Entre infinitas maldades que éste
hizo e consintió hacer el tiempo que gobernó fué que, dándole un cacique o
señor, de su voluntad o por miedo (como más es verdad), nueve mil castellanos,
no contentos con esto prendieron al dicho señor e átanlo a un palo sentado en
el suelo, y extendidos los pies pónenle fuego a ellos porque diese más oro, y
él envió a su casa e trajeron otros tres mil castellanos; tórnanle a dar
tormentos, y él, no dando más oro porque no lo tenía, o porque no lo quería
dar, tuviéronle de aquella manera hasta que los tuétanos le saltaron por las
plantas e así murió. Y destos fueron infinitas veces las que a señores mataron
y atormentaron por sacarles oro.
Otra vez, yendo a saltear cierta
capitanía de españoles, llegaron a un monte donde estaba recogida y escondida,
por huir de tan pestilenciales e horribles obras de los cristianos, mucha
gente, y dando de súbito sobre ella tomaron setenta o ochenta doncellas e
mujeres, muertos muchos que pudieron matar. Otro día juntáronse muchos indios e
iban tras los cristianos peleando por el ansia de sus mujeres e hijas; e
viéndose los cristianos apretados, no quisieron soltar la cabalgada, sino meten
las espadas por las barrigas de las muchachas e mujeres y no dejaron, de todas
ochenta, una viva. Los indios, que se les rasgaban las entrañas del dolor,
daban gritos y decían: "¡Oh, malos hombres, crueles cristianos!, ¿a las
iras matáis?" Ira llaman en aquella tierra a las mujeres, cuasi diciendo:
matar las mujeres señal es de abominables e crueles hombres bestiales.

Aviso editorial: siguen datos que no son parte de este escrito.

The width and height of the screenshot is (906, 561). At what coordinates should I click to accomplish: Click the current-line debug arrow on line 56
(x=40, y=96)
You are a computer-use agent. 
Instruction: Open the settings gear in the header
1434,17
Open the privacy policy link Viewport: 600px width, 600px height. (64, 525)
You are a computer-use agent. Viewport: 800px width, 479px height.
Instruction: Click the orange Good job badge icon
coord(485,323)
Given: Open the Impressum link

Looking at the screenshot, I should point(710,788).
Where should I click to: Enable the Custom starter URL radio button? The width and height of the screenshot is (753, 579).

A diez o quince leguas de Panamá
estaba un gran señor que se llamaba Paris, e muy rico en oro; fueron allá los
cristianos e rescibiólos como si fueran hermanos suyos e presentó al capitán
cincuenta mil castellanos de su voluntad. El capitán y los cristianos
parescióles que quien daba aquella cantidad de su gracia que debía tener mucho
tesoro (que era el fin e consuelo de sus trabajos); disimularon e dicen que
quieren partir; e tornan al cuarto de alba e dan sobre seguro en el pueblo,
quémanlo con fuego que pusieron, mataron y quemaron mucha gente, e robaron
cincuenta o sesenta mil castellanos otros; y el cacique o señor escapóse, que
no le mataron o prendieron. Juntó presto la más gente que pudo e a cabo de dos
o tres días alcanzó los cristianos que llevaban sus ciento y treinta o cuarenta
mil castellanos, e da en ellos varonilmente, e mata cincuenta cristianos, e
tómales todo el oro, escapándose los otros huyendo e bien heridos. Después
tornan muchos cristianos sobre el dicho cacique y asoláronlo a él y a infinita
de su gente, e los demás pusieron e mataron en la ordinaria servidumbre. Por
manera que no hay hoy vestigio ni señal de que haya habido allí pueblo ni
hombre nacido, teniendo treinta leguas llenas de gente de señorío. Destas no
tienen cuento las matanzas y perdiciones que aquel mísero hombre con su
compañía en aquellos reinos (que despobló) hizo.